The decision will hopefully help create a safer environment for employees and customers as people around the world try to help curb the increase of coronavirus cases.
Beginning on Friday, April 3, each Costco member will only be allowed to bring one additional person inside the store.
“Starting today, Costco is only allowing two people per membership card inside at a time."
Prior to this change, Costco allowed each member to bring two guests as well as children into the stores.
The brand's CEO and president released a letter stating that the company is closely watching the progression of the pandemic and working under the guidelines of public health officials.
This should allow the stores to make quick and effective changes as needed.
By limiting the number of people inside Costco warehouses, the move reduces the amount of face-to-face contact both customers and employees have to deal with while they're inside the building.
This is just the latest change among many Costco has enacted to help protect and provide for people.
The chain has also altered store hours and increased sanitation efforts, as staff members attempt to more carefully sanitize shopping cart handles, shelves, registers, and front-end belts for checkout.
You might be wondering what other policy changes Costco has made in recent days.
Well, we've got you covered.
Like many grocers, Costco has limited the number of certain items that customers can buy.
Two of the biggest items that have been limited include toilet paper and hand soap.
Though the message across the country has been one advocating against hoarding or majorly stockpiling items, Costco has taken an added measure to keep individual shoppers from buying out the whole store.
In some cases, the big-box store will no longer allow customers to return items that are in very high demand.
This includes toilet paper, bottled water, and sanitizing wipes.

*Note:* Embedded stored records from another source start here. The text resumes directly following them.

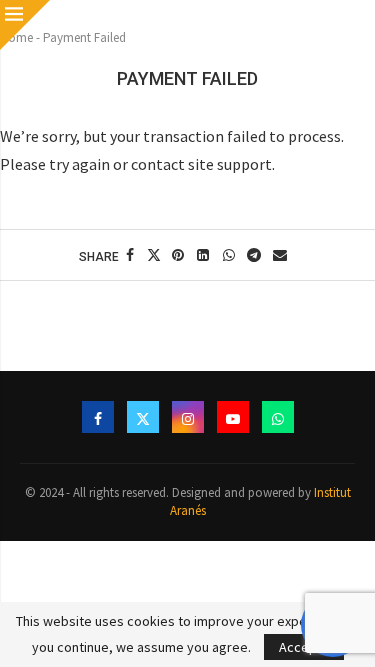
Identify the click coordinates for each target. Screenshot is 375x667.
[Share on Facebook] (131, 255)
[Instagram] (188, 417)
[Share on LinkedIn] (204, 255)
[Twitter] (143, 417)
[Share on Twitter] (154, 255)
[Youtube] (233, 417)
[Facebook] (98, 417)
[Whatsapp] (278, 417)
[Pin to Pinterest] (178, 255)
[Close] (25, 25)
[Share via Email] (280, 255)
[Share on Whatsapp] (229, 255)
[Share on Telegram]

Paper towels, rice, and Lysol have also made the no-return list in some stores.
The company has not announced this as a nationwide change, but Today reports that several individual locations have posted signs on the no-return policy with these items listed.

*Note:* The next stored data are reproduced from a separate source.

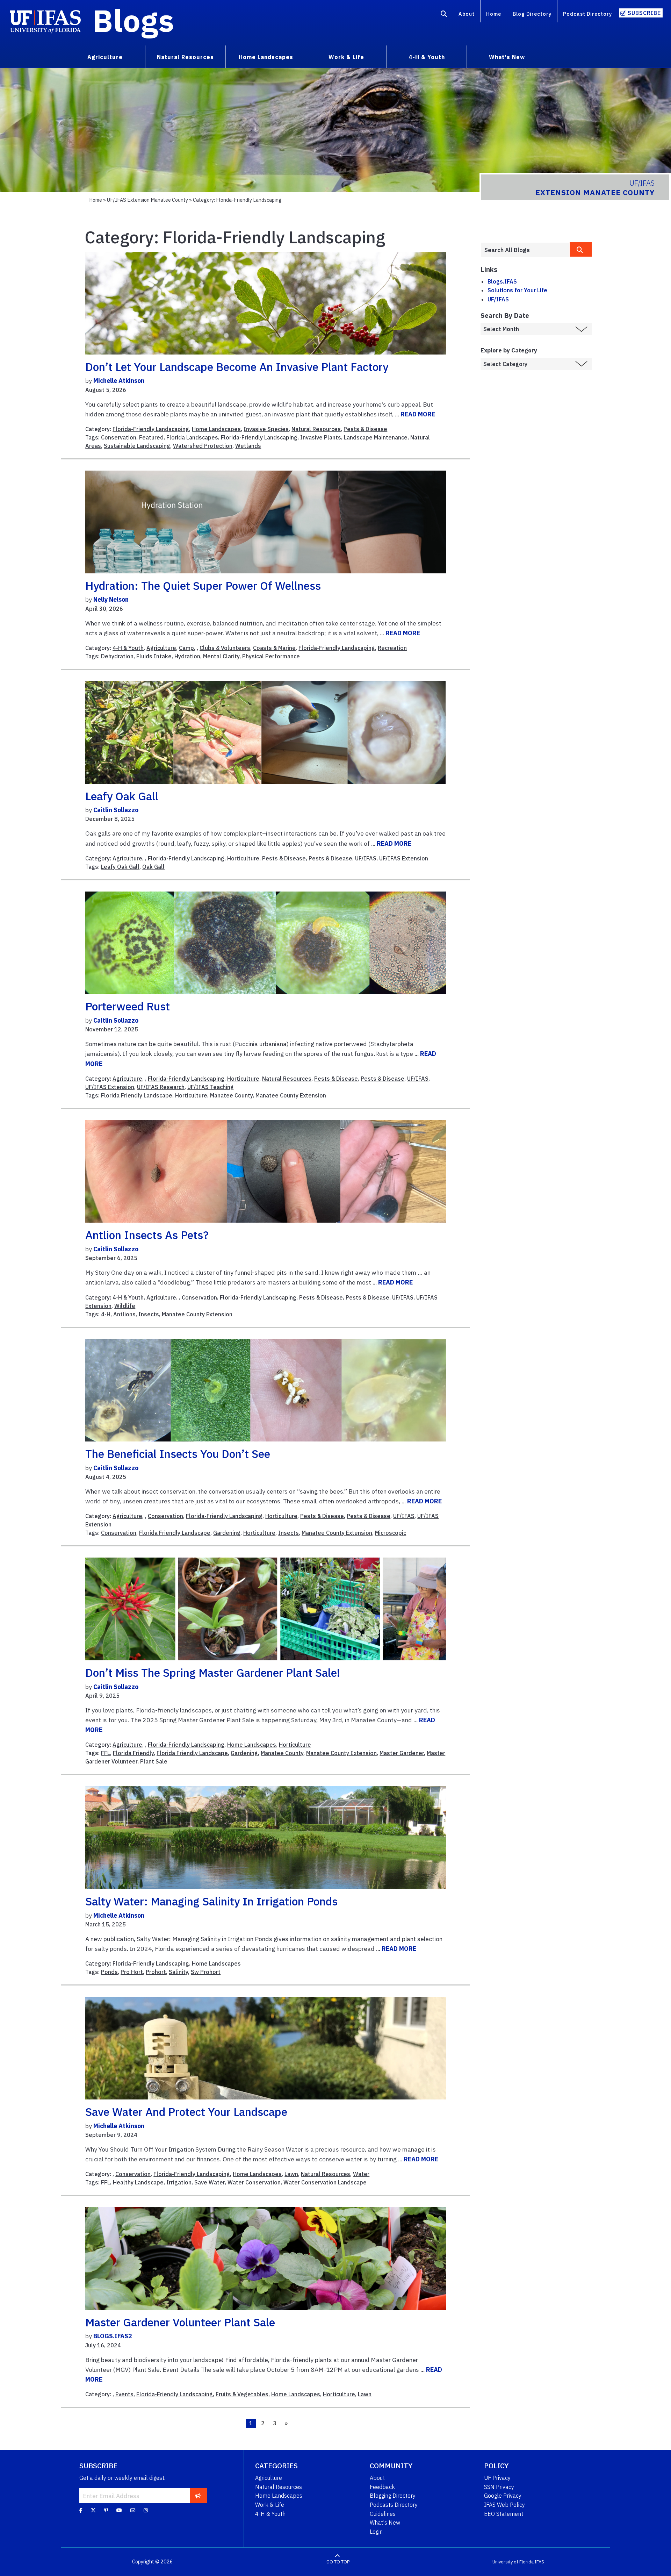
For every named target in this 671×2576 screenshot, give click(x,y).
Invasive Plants (320, 437)
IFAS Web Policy (504, 2504)
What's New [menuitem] (507, 56)
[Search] (444, 15)
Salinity (178, 1971)
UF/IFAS (365, 858)
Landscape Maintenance (375, 437)
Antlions (124, 1314)
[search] (581, 249)
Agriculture (161, 647)
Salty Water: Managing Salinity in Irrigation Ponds (211, 1901)
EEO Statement (503, 2513)
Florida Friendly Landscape (136, 1095)
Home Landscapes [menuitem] (266, 56)
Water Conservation (254, 2182)
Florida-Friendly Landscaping (151, 428)
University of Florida (513, 2562)
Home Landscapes (216, 428)
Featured (151, 437)
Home (493, 13)
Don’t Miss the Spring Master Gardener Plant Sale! (212, 1672)
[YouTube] (119, 2510)
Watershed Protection (202, 445)
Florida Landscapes (192, 437)
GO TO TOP (337, 2562)
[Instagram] (146, 2510)
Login (376, 2531)
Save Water (209, 2182)
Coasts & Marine (274, 647)
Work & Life (269, 2504)
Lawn (291, 2173)
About (467, 13)
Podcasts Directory (394, 2504)
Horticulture (243, 858)
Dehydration (117, 656)
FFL (105, 1752)
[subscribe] (198, 2495)
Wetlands (248, 445)
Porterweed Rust (127, 1006)
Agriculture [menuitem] (105, 56)
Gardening (226, 1532)
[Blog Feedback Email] (132, 2510)
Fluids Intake (154, 656)
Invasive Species (266, 428)
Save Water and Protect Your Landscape (186, 2111)
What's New (385, 2522)
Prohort (156, 1971)
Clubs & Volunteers (225, 647)
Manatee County (231, 1095)
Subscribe (644, 12)
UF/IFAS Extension (403, 858)
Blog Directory (532, 13)
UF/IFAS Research (161, 1086)
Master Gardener (402, 1752)
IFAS (539, 2562)
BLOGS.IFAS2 (112, 2336)
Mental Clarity (221, 656)
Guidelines (383, 2513)
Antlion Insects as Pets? (147, 1235)
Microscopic (390, 1532)
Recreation (392, 647)
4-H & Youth (128, 647)
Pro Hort (132, 1971)
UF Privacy (497, 2477)
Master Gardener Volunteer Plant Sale (180, 2322)
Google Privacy (502, 2495)
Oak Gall (153, 866)
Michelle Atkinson (118, 381)
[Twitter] (93, 2510)
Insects (148, 1314)
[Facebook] (80, 2510)
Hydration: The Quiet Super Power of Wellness (203, 585)
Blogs (133, 20)
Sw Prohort (206, 1971)
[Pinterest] (106, 2510)
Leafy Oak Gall (121, 796)
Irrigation (179, 2182)
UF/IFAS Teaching (210, 1086)
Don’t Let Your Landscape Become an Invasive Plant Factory (236, 366)
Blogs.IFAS (502, 281)
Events (124, 2394)
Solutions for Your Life (517, 290)
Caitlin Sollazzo (115, 810)
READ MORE (418, 414)
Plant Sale (153, 1761)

"Costco has been one of the biggest hotspots for those items because you can buy in bulk here."
"Well, now, the company won't let a lot of people make those returns if they bought too much."

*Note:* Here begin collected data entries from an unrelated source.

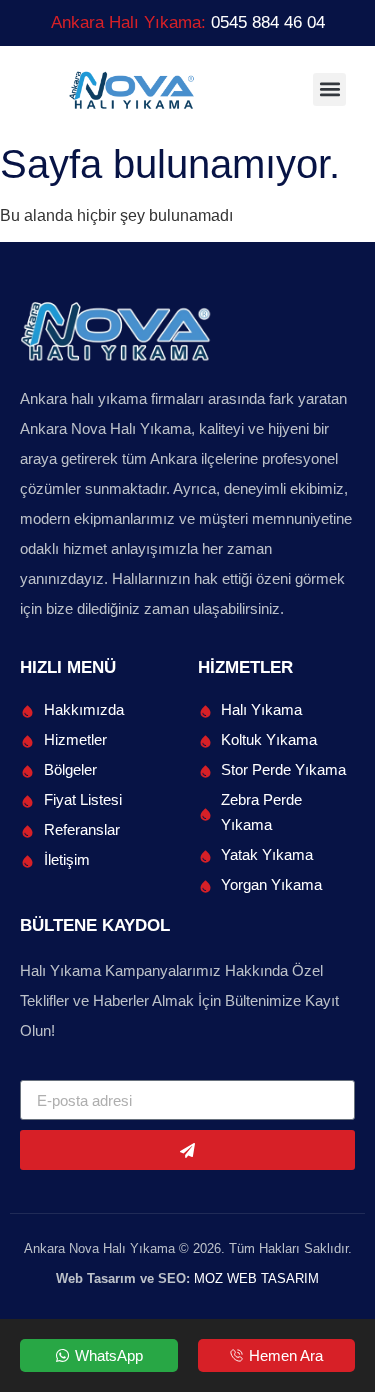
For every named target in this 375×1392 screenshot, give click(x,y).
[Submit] (187, 1150)
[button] (329, 89)
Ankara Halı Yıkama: (188, 22)
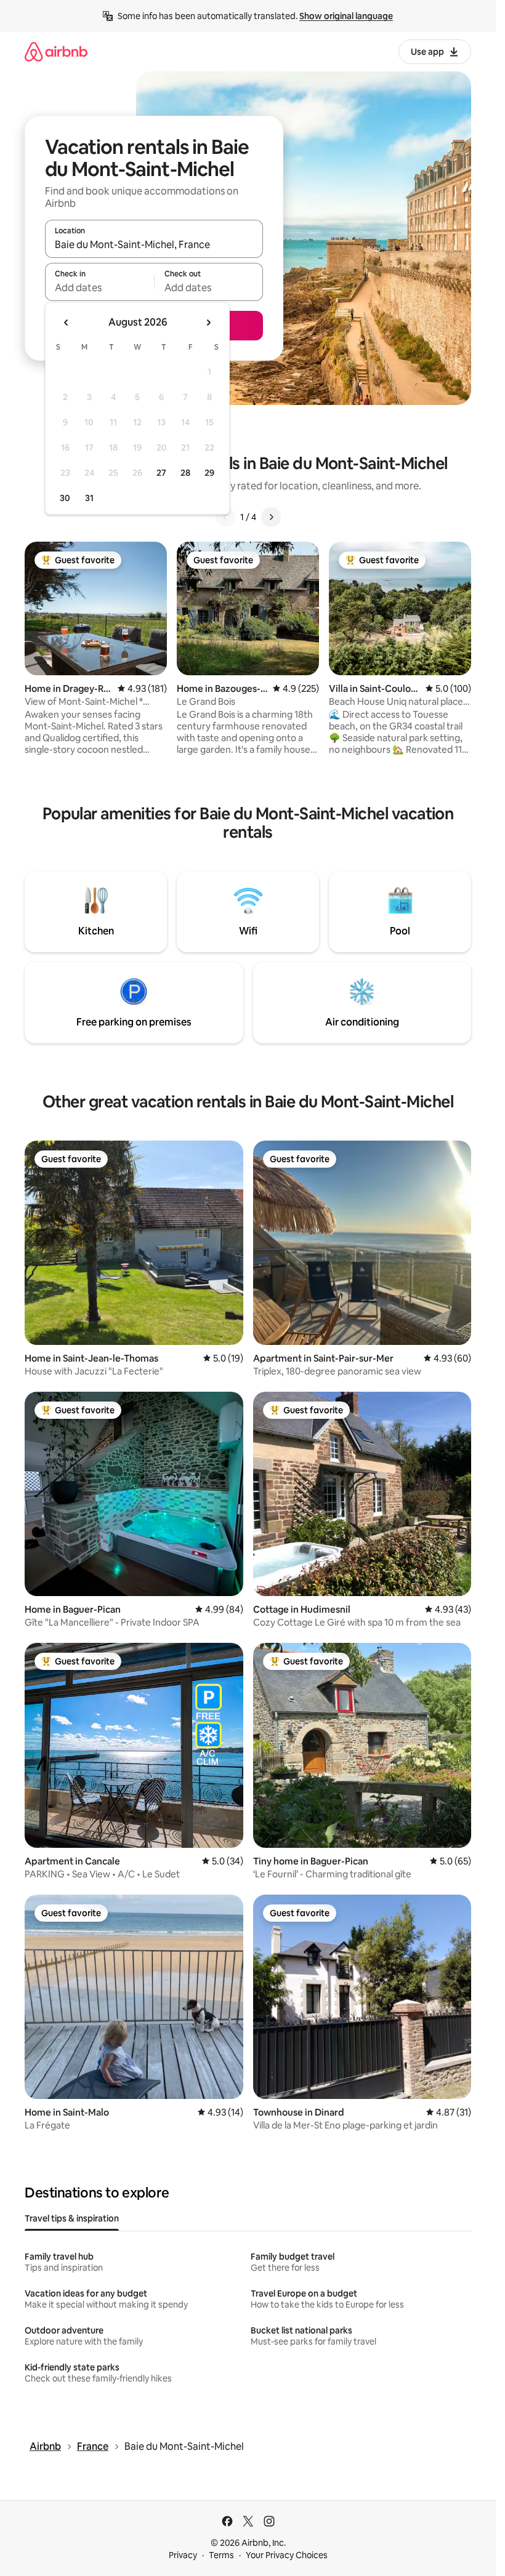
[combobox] (154, 244)
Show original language (346, 16)
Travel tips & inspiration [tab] (72, 2218)
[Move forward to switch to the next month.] (208, 322)
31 (89, 498)
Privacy (183, 2555)
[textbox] (99, 287)
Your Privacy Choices (287, 2555)
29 (209, 472)
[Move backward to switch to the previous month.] (66, 322)
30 (65, 498)
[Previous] (225, 517)
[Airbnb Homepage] (56, 51)
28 (185, 472)
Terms (221, 2555)
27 (161, 472)
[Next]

These changes could be in response to a couple of different reasons surrounding the novel coronavirus.
It's possible that returns could be prohibited for the time being to discourage people from buying more than they need.
It's also possible that Costco is trying to protect its employees from exposing themselves to the virus by handling items shoppers have already taken home and returned.
While Costco has made moves to heavily revamp its sanitary practices at store locations, there are still smart practices customers should use while shopping for supplies, to reduce the chance of getting sick or spreading the disease.
Good Morning America recently interviewed Dr. Angela Rasmussen, a virologist at Columbia University who specializes in contagious viruses, to ask how she shops for groceries.
The expert suggests visiting the grocery store as little as often, and no more than once per week.
She advises people to go out at times when they believe the store will not be busy, to wipe down the cart handle, and to avoid handling too many items.
She is also very careful not to touch her face while shopping.
"Keeping your hands away from your face during the shopping trip is a focus for her."
"And, when she gets home, she says she washes her hands, but she doesn't wipe down her groceries."
The segment reported that the pathogen does not appear to survive on cardboard for more than 24 hours or plastic for more than 72 hours, but as experts continue to learn more about this virus, advice regarding best practices for your shopping trips could change.
More than anything, she is concerned about interactions with people in the aisle and the checkout, where the virus is most likely to be caught through respiratory droplets, so she uses self-checkout whenever possible.
Just make sure to wash your hands as soon as you can if you do the same.